Invivoscribe NPM1 MRD Assay

28May

Invivoscribe NPM1 MRD Assay

Last updated: 28th May, 2024

Just launched! NPM1 MRD Assay* by Invivoscribe.

The NPM1 MRD test is an NGS-based, targeted, deep-sequencing assay that can detect NPM1 mutations previously identified in a primary sample.

To identify and track previously detected NPM1 mutations in post-treatment follow-up samples, a multiplex master mix targeting exon 12 on the NPM1 gene is used to amplify DNA extracted from a patient sample. PCR products are sequenced to identify DNA sequences specific to previously identified mutations detected at diagnosis. Bioinformatics tools reliably detect specific sequences present at an allelic sensitivity level of 5 x 10^-5.

Test Overview

Measurable residual disease (MRD) detection by Next-Generation Sequencing has demonstrated utility in predicting clinical outcomes and generating clinically actionable results. It allows early intervention, confirmation of disease status before transplant, and increased confidence in remission status.

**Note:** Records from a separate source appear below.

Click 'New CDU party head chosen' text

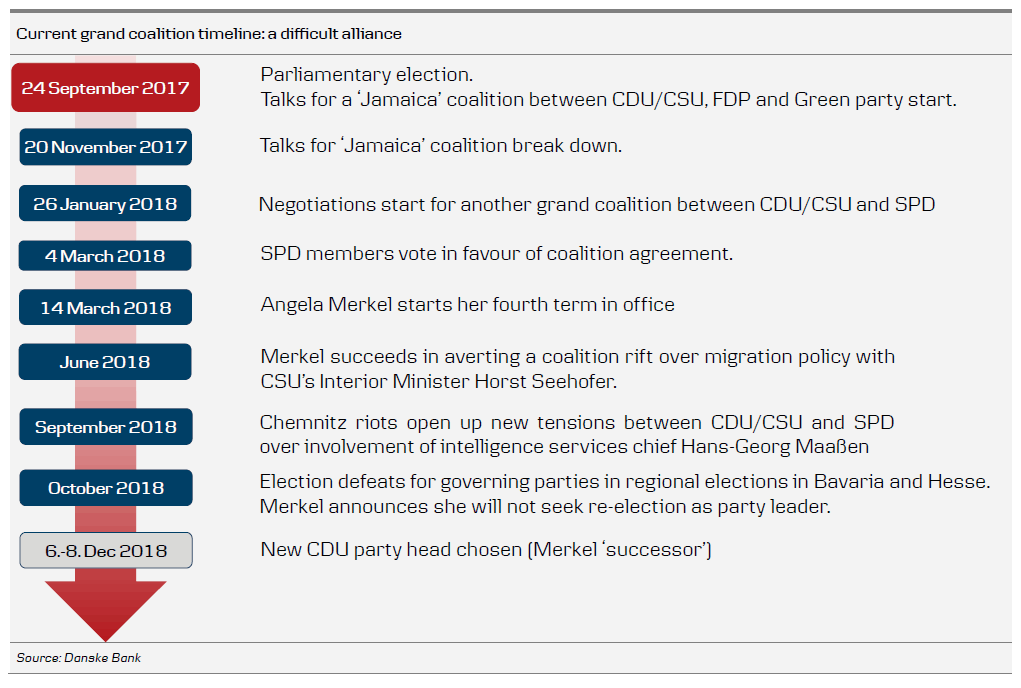click(486, 549)
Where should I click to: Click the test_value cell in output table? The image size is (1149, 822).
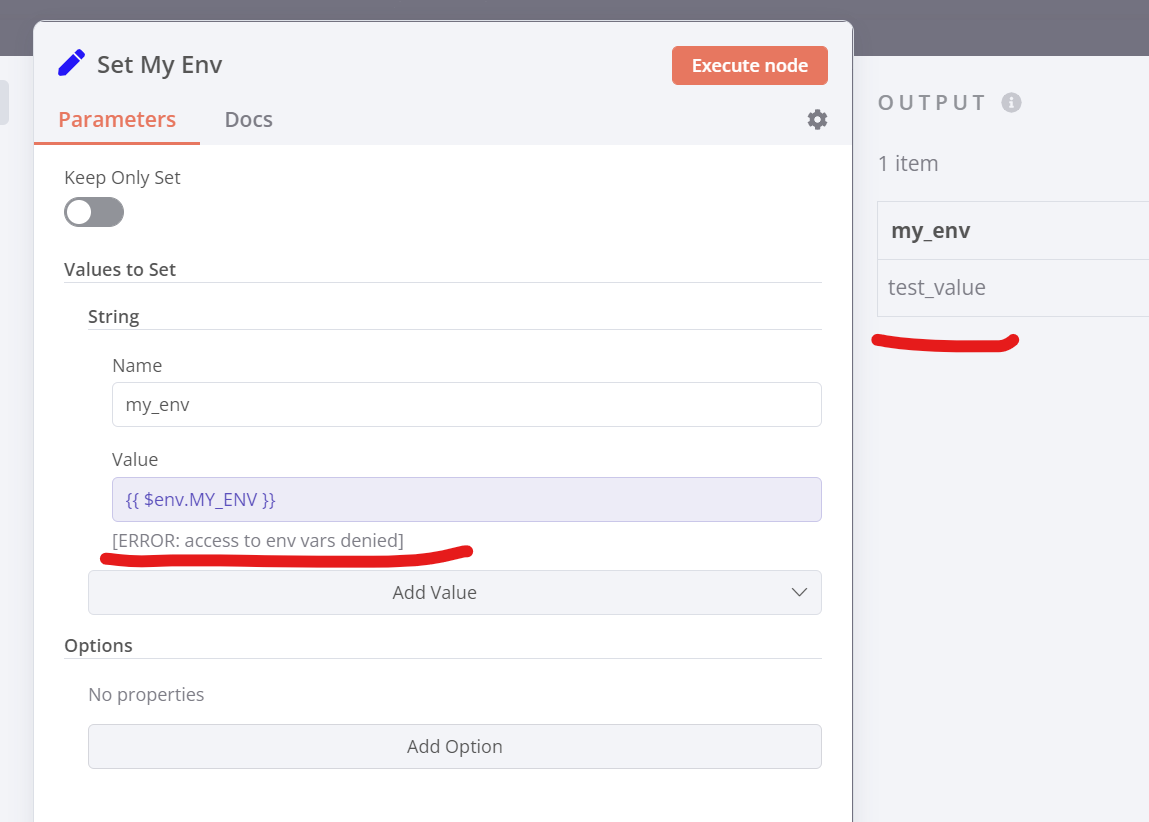(937, 288)
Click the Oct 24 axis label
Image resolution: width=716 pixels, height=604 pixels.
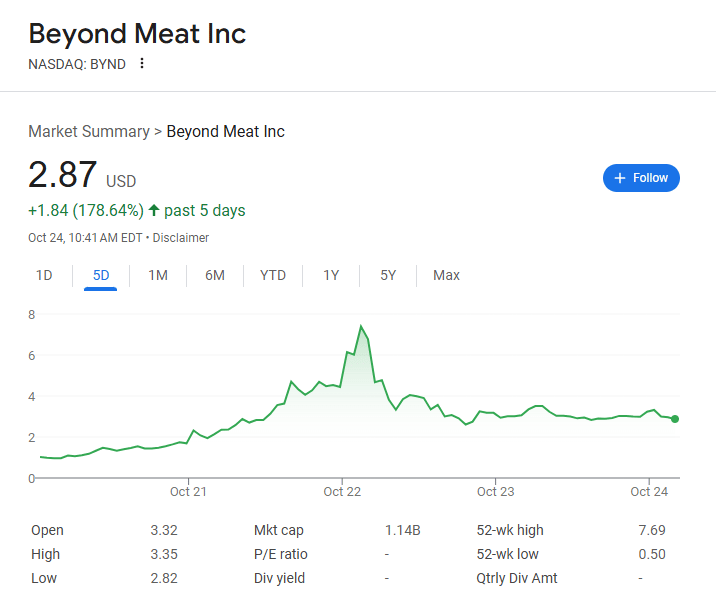[x=649, y=492]
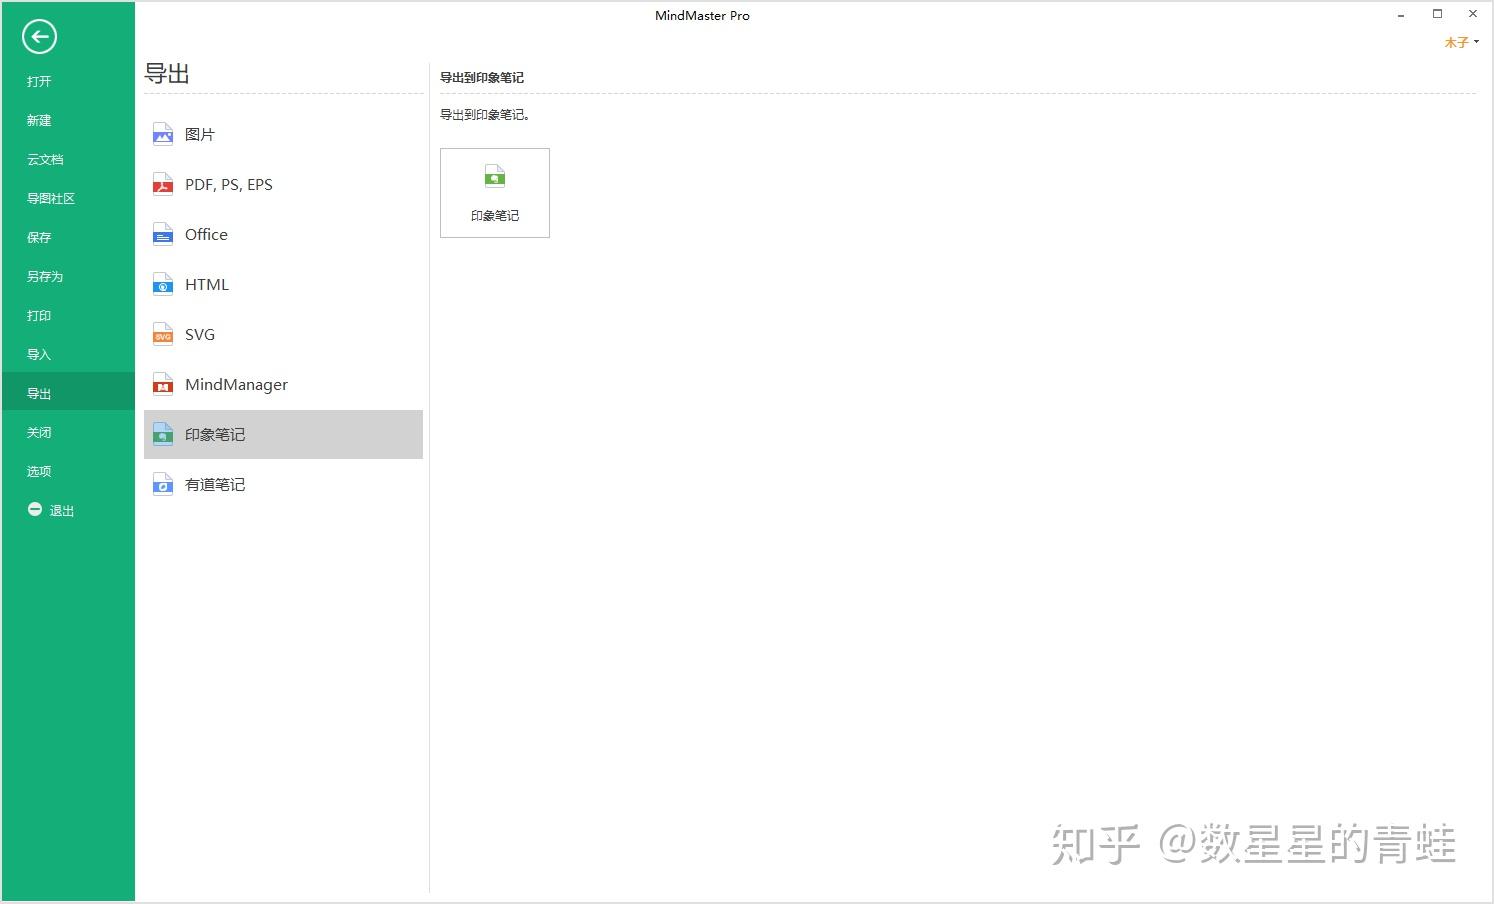The height and width of the screenshot is (904, 1494).
Task: Click the back arrow circle icon
Action: coord(39,37)
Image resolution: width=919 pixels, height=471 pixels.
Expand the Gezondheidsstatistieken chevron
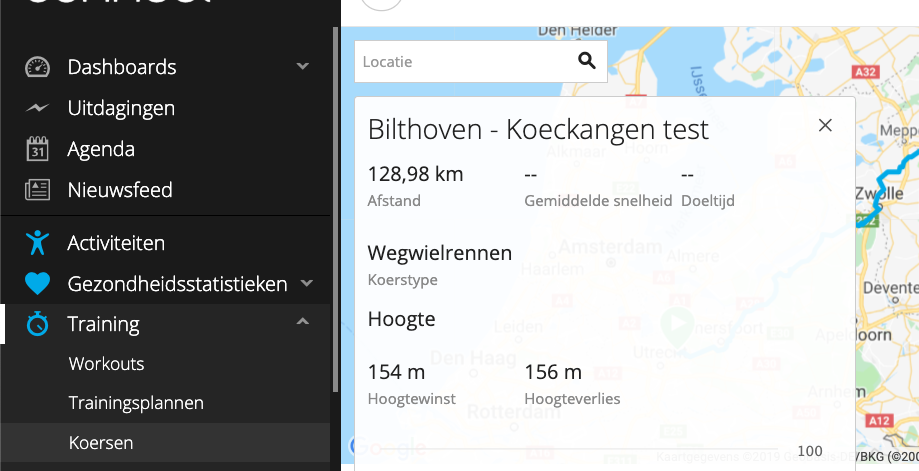coord(306,284)
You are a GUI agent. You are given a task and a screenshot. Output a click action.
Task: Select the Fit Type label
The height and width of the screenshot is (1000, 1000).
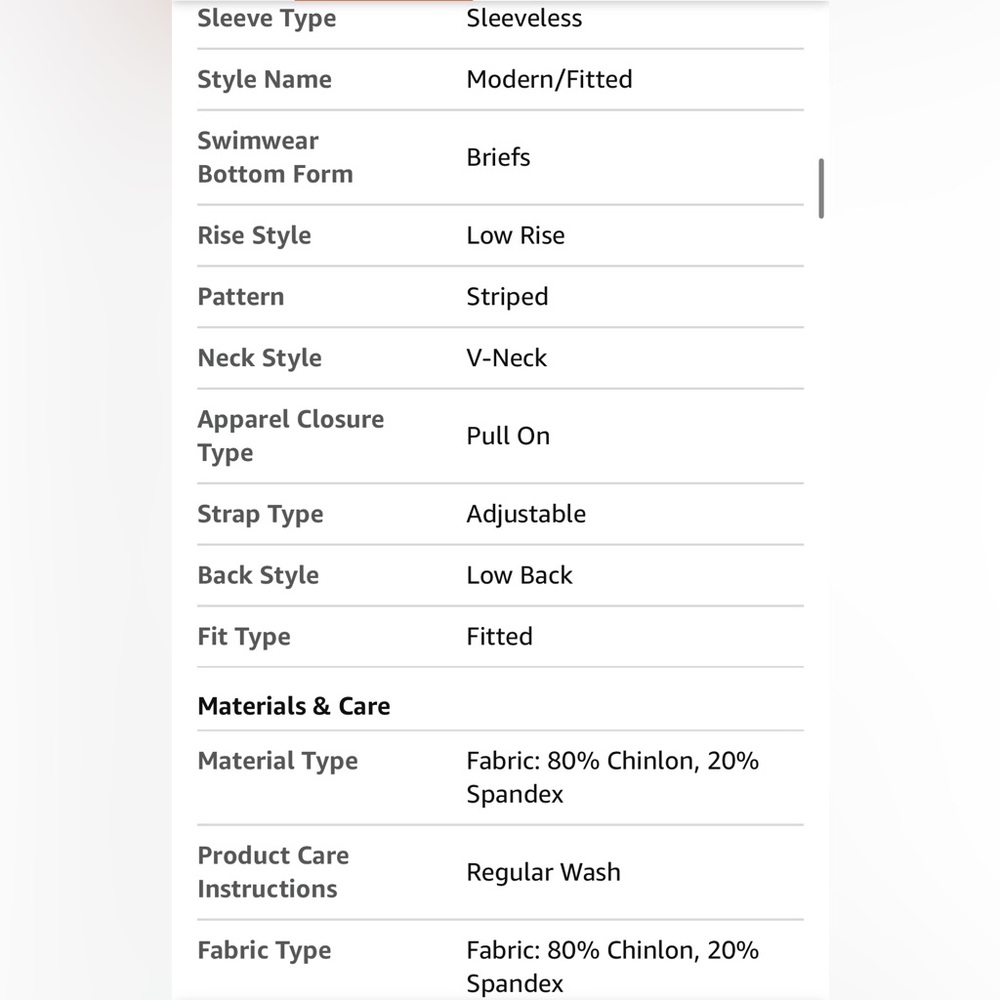(x=244, y=637)
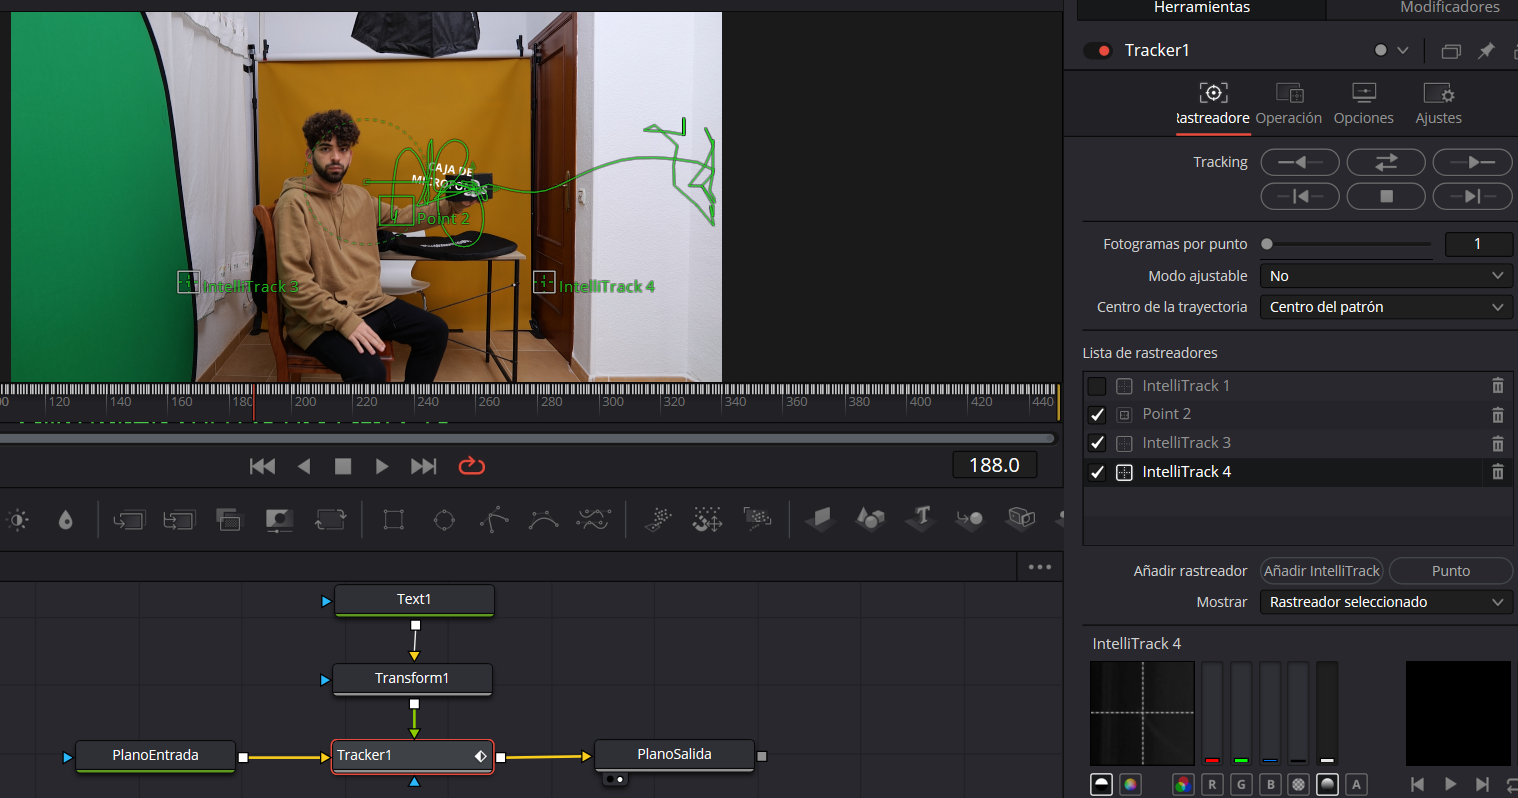Image resolution: width=1518 pixels, height=798 pixels.
Task: Add a Particle Emitter node
Action: click(x=657, y=519)
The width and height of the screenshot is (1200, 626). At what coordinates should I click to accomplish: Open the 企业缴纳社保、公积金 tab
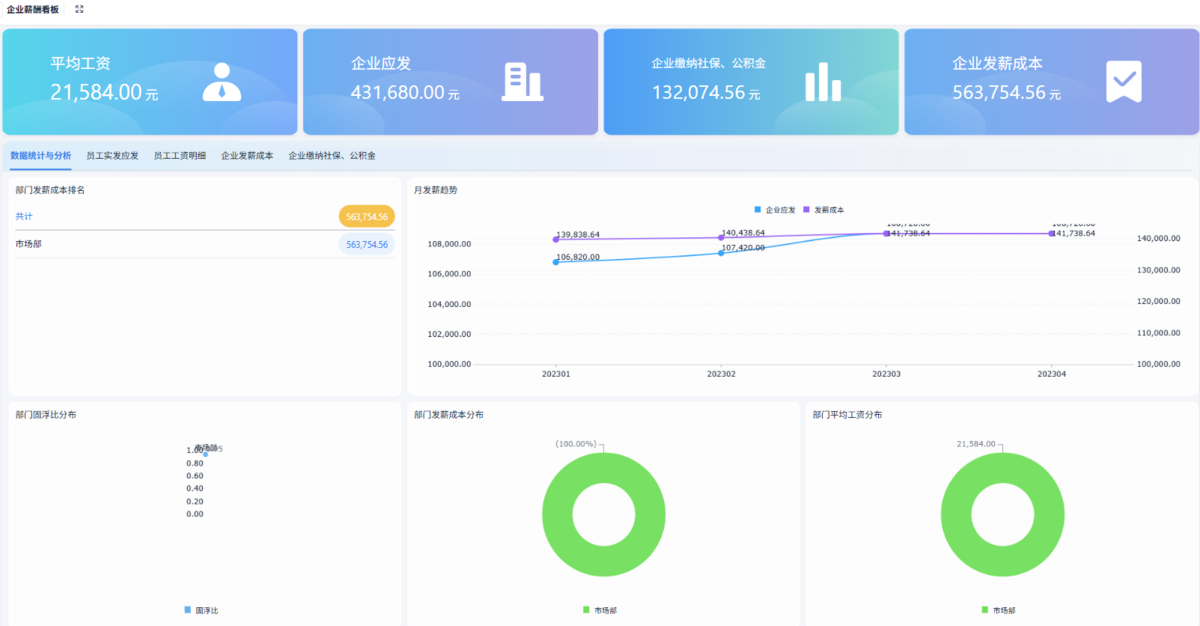click(332, 156)
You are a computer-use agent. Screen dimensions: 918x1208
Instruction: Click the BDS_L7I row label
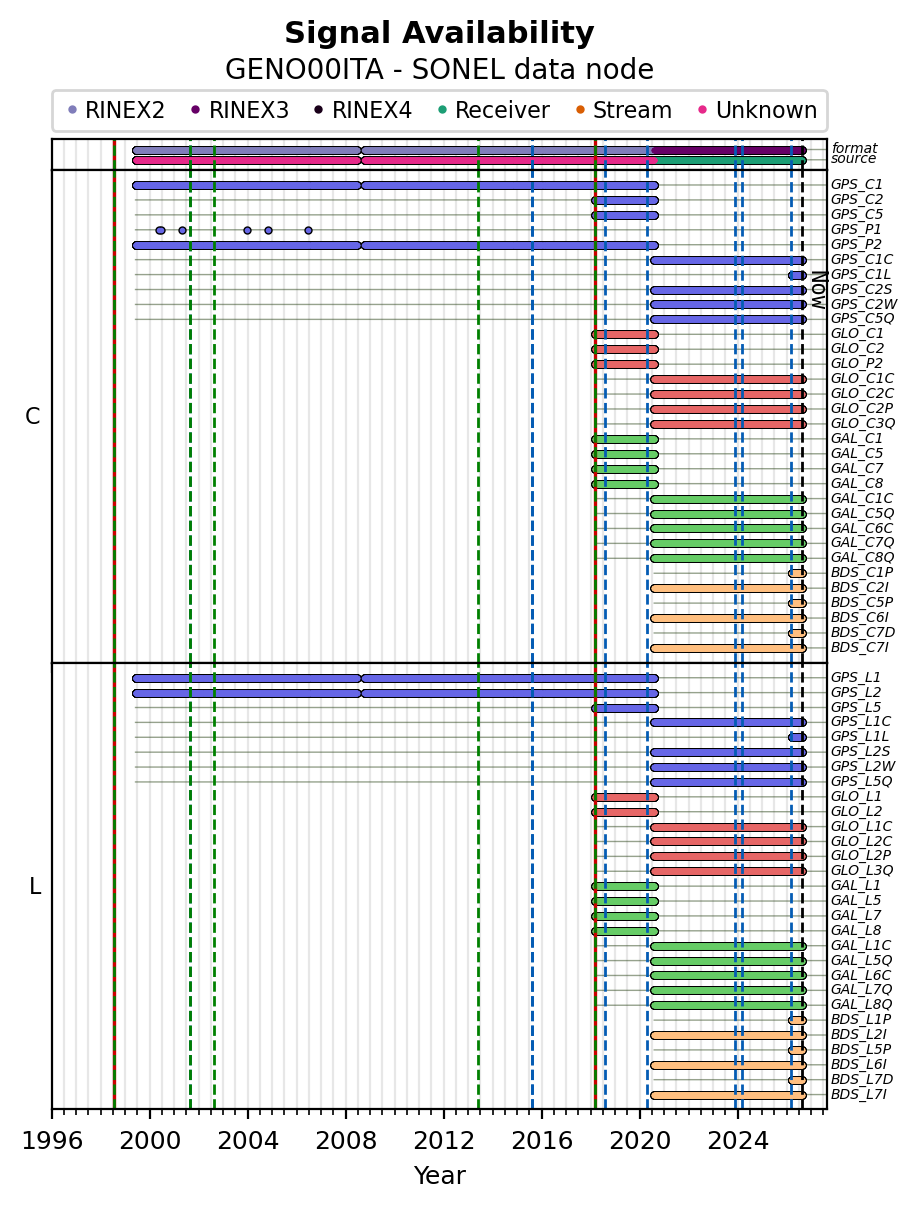click(x=859, y=1095)
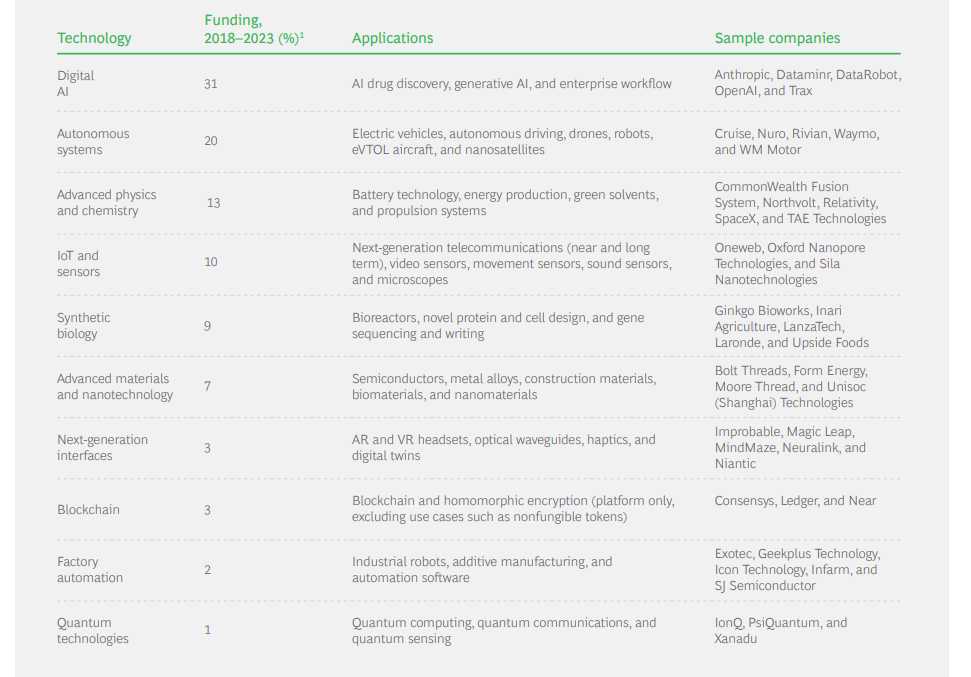Click the Next-generation interfaces label
Screen dimensions: 971x677
click(102, 448)
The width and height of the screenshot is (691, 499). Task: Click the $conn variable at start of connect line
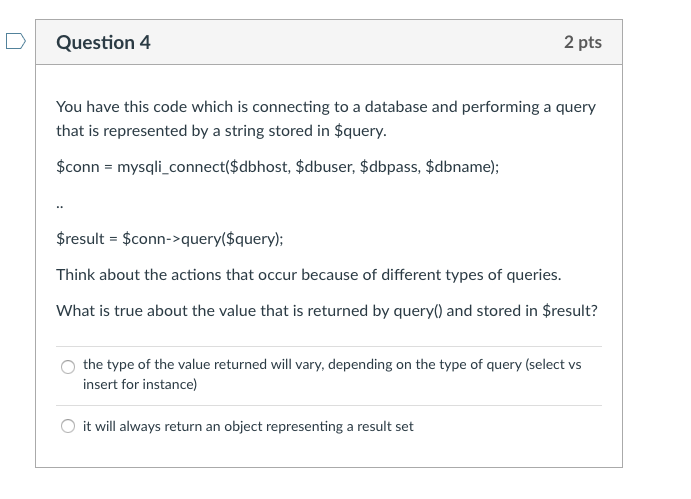(78, 167)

Mutations in the nucleophosmin (NPM1) gene represent some of the most prevalent gene mutations in acute myeloid leukemia (AML).¹ NPM1 mutations predominantly occur in AML with normal cytogenetics and are of prognostic value, especially within the context of FLT3 ITD mutations. Furthermore, because NPM1 displays a homogeneous mutation pattern, this gene represents an attractive target for MRD monitoring.²

MRD testing in patients with leukemia is helpful for the clinical management of the disease and can facilitate the development of new therapies.